Nach der Rückkehr studierte er Medizin, er traf auf Palästinenser aus der West Bank. „Das war eine ganz neue Erfahrung – ich erkannte, dass ich bis dahin derjenige war, von dem Gewalt ausging.“ Er habe eine völlig neue Realität kennengelernt, die nur wenige Minuten von seinem Heimatort entfernt lag. Er hörte von Flüchtlingslagern, von Menschen, deren „Großeltern in dem Ort lebten, wo ich aufgewachsen bin“.

Als 1948 der Staat Israel gegründet wurde, sind 500 Dörfer zerstört und 700 000 Palästinenser vertrieben worden, jüdische Siedler übernahmen die Häuser der Menschen. „Ich war beschämt, dass ich all das nicht wusste, dass mir niemand was darüber gesagt hatte.“ Das arabische Wort Nakba habe er nie gehört, das für die Vertreibung der Palästinenser steht. Levin habe recherchiert, „es gibt in Israel ein Gesetz, das verbietet, in Schulen über Nakba zu berichten“. Man solle sich in Deutschland mal vorstellen, in den Schulen wäre nie über den Holocaust berichtet worden.

Sowohl für Osama Iliwat wie auch für Rotem Levin bedeutete die Betätigung als Friedensaktivist eine Entfremdung mit ihrer bisherigen Community wie auch mit ihrer Familie. „Ich fühlte mich ausgestoßen“, sagte Levin.

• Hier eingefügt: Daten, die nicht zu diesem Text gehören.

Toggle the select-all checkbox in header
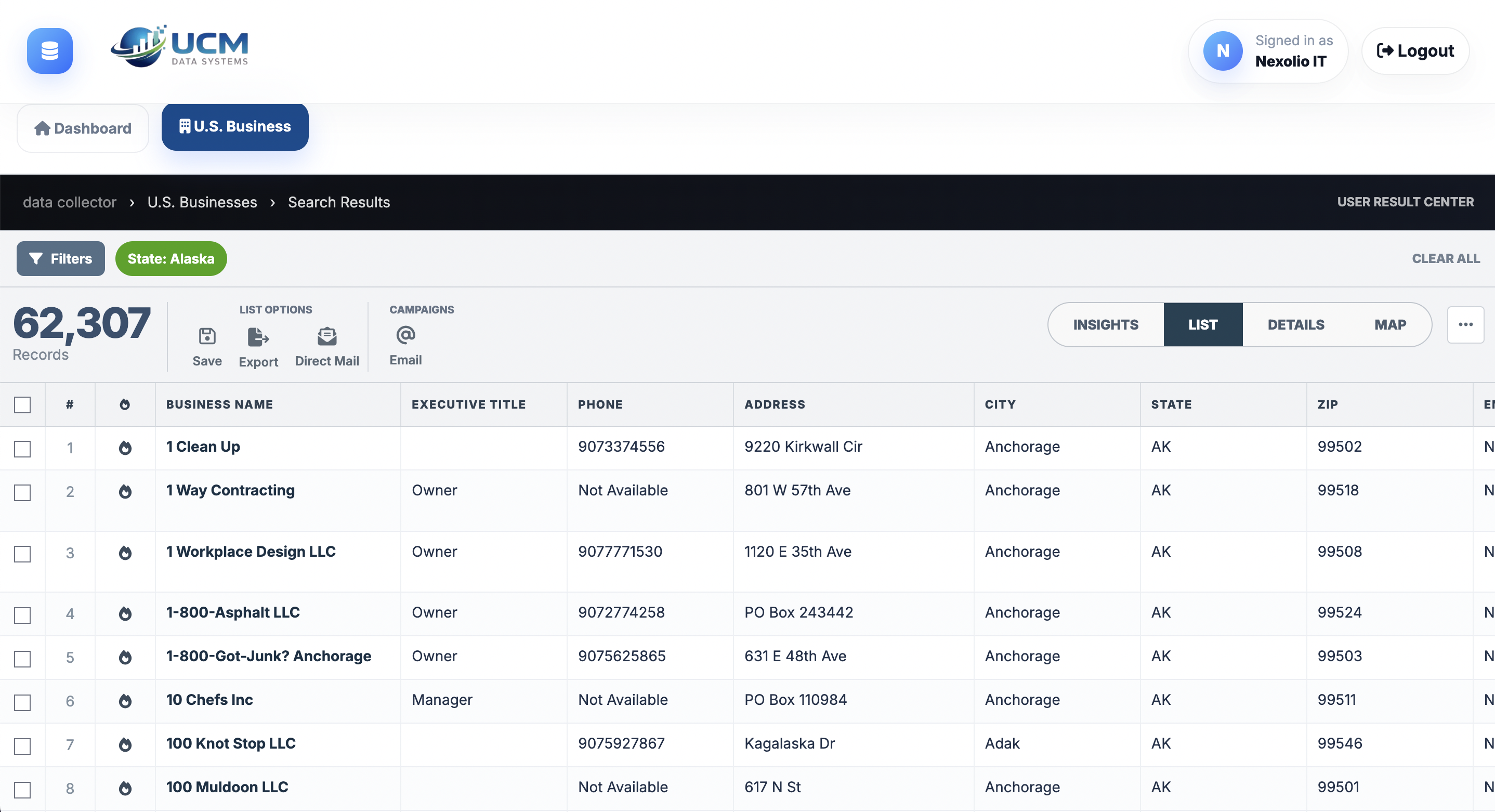 click(22, 404)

Aber in der neuen Community mit den Aktivisten aus beiden Lagern hätten sie eine neue Heimat gefunden, „es hilft mir zu glauben, dass Frieden möglich ist“, so Levin. „Wir hoffen, dass unsere Geschichte Ihnen Hoffnung gibt.“

Was nun notwendig sei: Druck auf die israelische Regierung ausüben. „Es bringt nichts, Israel Waffen zu liefern, wenn Sie Israel helfen wollen, dürfen Sie keine Waffen liefern“, sagte Rotem Levin. „Wir verweigern uns als Friedensaktivisten diesem System“, betonte der Israeli. „Was bei Unterdrückung herauskommt, das haben wir am 7. Oktober gesehen.“

Das Massaker der Hamas an diesem Tag habe das kollektive Trauma der Juden wiederbelebt, „dass wir in unserem Staat nicht sicher sein können“, sagte Levin. Nun betrachte die jüdische Bevölkerung alle Palästinenser als Terroristen, der Mainstream-Diskurs habe sich radikalisiert. In rechten Kreisen werde sogar davon geredet, den Gazastreifen von Palästinensern zu befreien, die Menschen nach Ägypten zu vertreiben.

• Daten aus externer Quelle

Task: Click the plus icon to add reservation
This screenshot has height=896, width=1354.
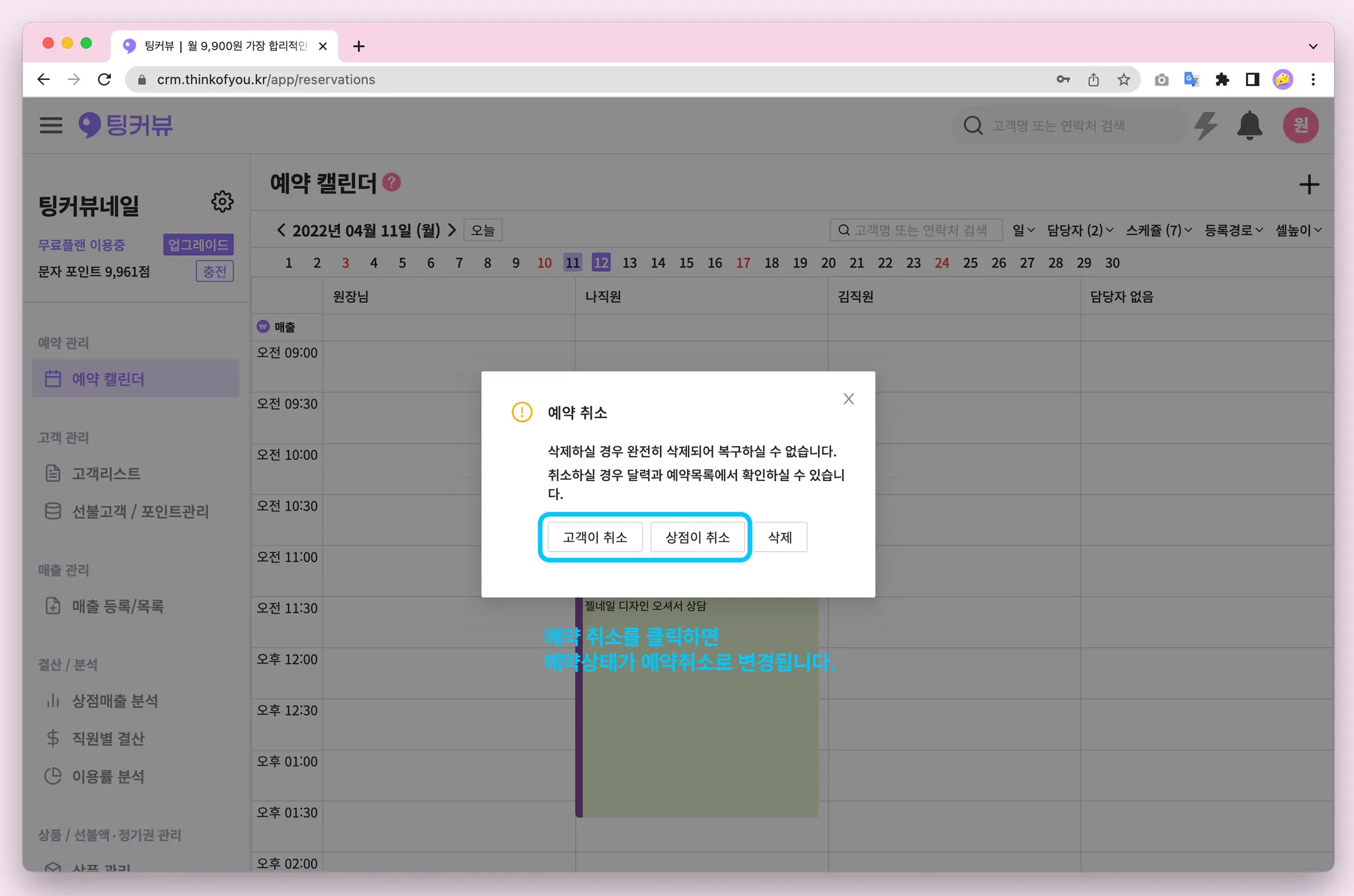Action: click(1308, 184)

„Wer die Juden beschützen will, der muss für Frieden sein“, sagte der Arzt. „Und die israelische Regierung zu kritisieren, das ist kein Antisemitismus.“ Um ein weiteres Massaker wie am 7. Oktober zu verhindern, müsse das System geändert werden – „gleiche Rechte für alle“, forderten Levin und Iliwat. Nach ihrem mitreißenden und anrührenden Vortrag erlebten die beiden Friedensaktivisten Standing Ovations, das gesamte Publikum in der Kirche spendete nicht nur heftigen Applaus, sondern gab auch Geld für die Unterstützung der „Combatants for Peace“. Nach mehr als zwei Stunden endete damit ein bewegendes Gespräch von zwei Menschen, die bedingungslos an den Frieden glauben.